Every 10 minutes, Australians throw away 15 tonnes of fashion waste on the planet. This amounts to 800,000 tons per individual a year. With the increase in buying and producing fashion products, about 148 million tonnes of fashion waste is expected by 2030. This is fuelled by a relentless pursuit of up-to-datedness but is being leveraged and exacerbated by a shortening lifetime-quality window. A targeted version of planned obsolescence that leans equally into a heavily consumerist culture and actual material breakdown of cheaply produced materials, at the cost of cheap and heavily exploited labour, generally from the Global South (the same place where the social costs for this cheap labour is dumped). This supply side ramping of the fashion industry also generates harmful and immoral demand side impetus on producers as they scour the globe for cheaper and more exploitable labour to match the faster and faster oscillations of the fashion market.

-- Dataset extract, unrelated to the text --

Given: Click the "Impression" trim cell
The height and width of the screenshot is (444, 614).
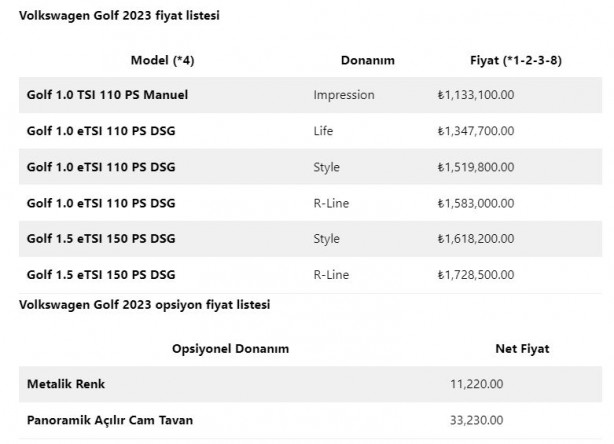Looking at the screenshot, I should point(343,95).
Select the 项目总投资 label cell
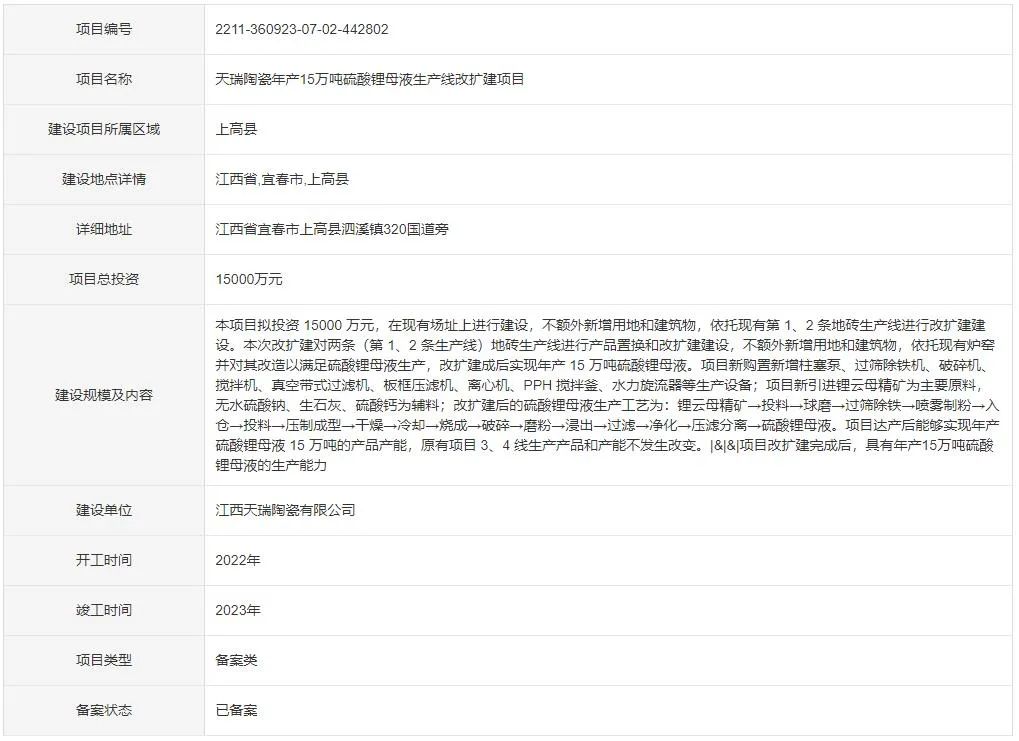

It is important to remember that these industries respond to demand. Although many of these companies respond to shareholders and boards, these shareholders are ultimately driven by profit chasing; by reducing the demand for these products and the de-integration of consumerism from our daily life, we may ultimately be able to force shareholders to hold these companies more accountable. Whilst it is not our fault consumerism was allowed to take over the world, it is ultimately our job to undo its disastrous effects on the global climate. To combat the current problems with the fashion industry, we need to change our mindset and be open to being creative and open-minded about consumer choices.
Up-cycling is a fun and creative way to reconsider our choices as active consumers of fast fashion. As a crucial part of the de-growth movement, the attempt to shrink and bring into existence economies that are not only self-sustaining, but regenerative, up- cycling provides a holistic approach to the issue of rampant consumerism; a cure of the environment and a cure to consumerism.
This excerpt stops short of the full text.